• **Page excerpt**:
Rep. Bud Shuster (R-PA) reintroduced the
Railroad Retirement and Survivors' Improvement Act on January 3, 2001.
The legislation (HR 180) has strong support from rail management and
rail labor. Although the legislation easily passed the House last
session on a 391-25 vote and was also endorsed by 83 Senators and
approved by the Senate Finance Committee, it never was brought to a
floor vote in the Senate, primarily because of objections raised by
three key Republican Senators — Phil Gramm of Texas, Don Nickles of
Oklahoma and Pete Domenici of New Mexico.
On September 12, 2000, the BMWE withdrew its opposition to the
legislation after receiving a written guarantee from the carriers'
representative that BMWE members would receive health insurance if the
bill becomes law.
A coalition of 17 labor unions have joined forces to campaign for
passage of the Railroad Retirement and Survivors' Improvement Act of
2001. All agreed to issue the following press release:
The 2001 campaign to pass the Railroad Retirement and Survivors'
Improvement Act is off and running.
National officers and legislative representatives from each rail
union in the Coalition of Rail Employees for Improved Pensions (REIP)
met on January 16, 2001 in Washington, D.C. with representatives of
every major railroad and retiree organization to plan strategy to
enact railroad retirement improvements this year.
Every union and railroad at the meeting pledged that achieving
railroad retirement reform would be their top legislative priority
this year. Leaders discussed in detail how to build on last year's
campaign that came very close to succeeding. Last year, our bill
passed the House of Representatives by the overwhelming vote of 391 to
25, 83 Senators signed a letter of support and the Senate Finance
Committee voted for it, but it never came up for a vote in the full
Senate due to the opposition of a handful of senators.

• **Collected data**:
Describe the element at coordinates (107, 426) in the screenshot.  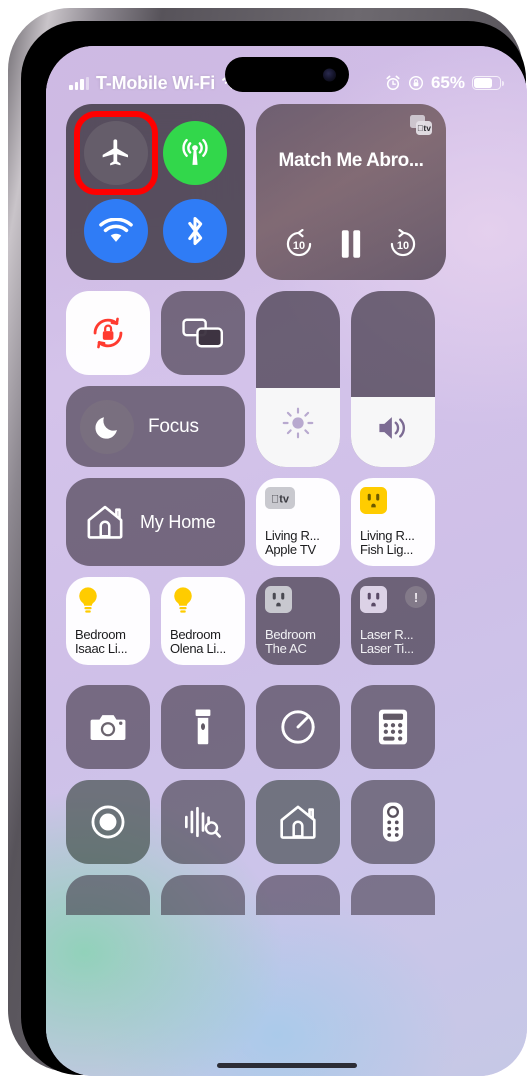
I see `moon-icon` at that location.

• **Task**:
Can you reproduce the entire railroad retirement bill update above, word for word?

• **Result of this exercise**:
Rep. Bud Shuster (R-PA) reintroduced the
Railroad Retirement and Survivors' Improvement Act on January 3, 2001.
The legislation (HR 180) has strong support from rail management and
rail labor. Although the legislation easily passed the House last
session on a 391-25 vote and was also endorsed by 83 Senators and
approved by the Senate Finance Committee, it never was brought to a
floor vote in the Senate, primarily because of objections raised by
three key Republican Senators — Phil Gramm of Texas, Don Nickles of
Oklahoma and Pete Domenici of New Mexico.
On September 12, 2000, the BMWE withdrew its opposition to the
legislation after receiving a written guarantee from the carriers'
representative that BMWE members would receive health insurance if the
bill becomes law.
A coalition of 17 labor unions have joined forces to campaign for
passage of the Railroad Retirement and Survivors' Improvement Act of
2001. All agreed to issue the following press release:
The 2001 campaign to pass the Railroad Retirement and Survivors'
Improvement Act is off and running.
National officers and legislative representatives from each rail
union in the Coalition of Rail Employees for Improved Pensions (REIP)
met on January 16, 2001 in Washington, D.C. with representatives of
every major railroad and retiree organization to plan strategy to
enact railroad retirement improvements this year.
Every union and railroad at the meeting pledged that achieving
railroad retirement reform would be their top legislative priority
this year. Leaders discussed in detail how to build on last year's
campaign that came very close to succeeding. Last year, our bill
passed the House of Representatives by the overwhelming vote of 391 to
25, 83 Senators signed a letter of support and the Senate Finance
Committee voted for it, but it never came up for a vote in the full
Senate due to the opposition of a handful of senators.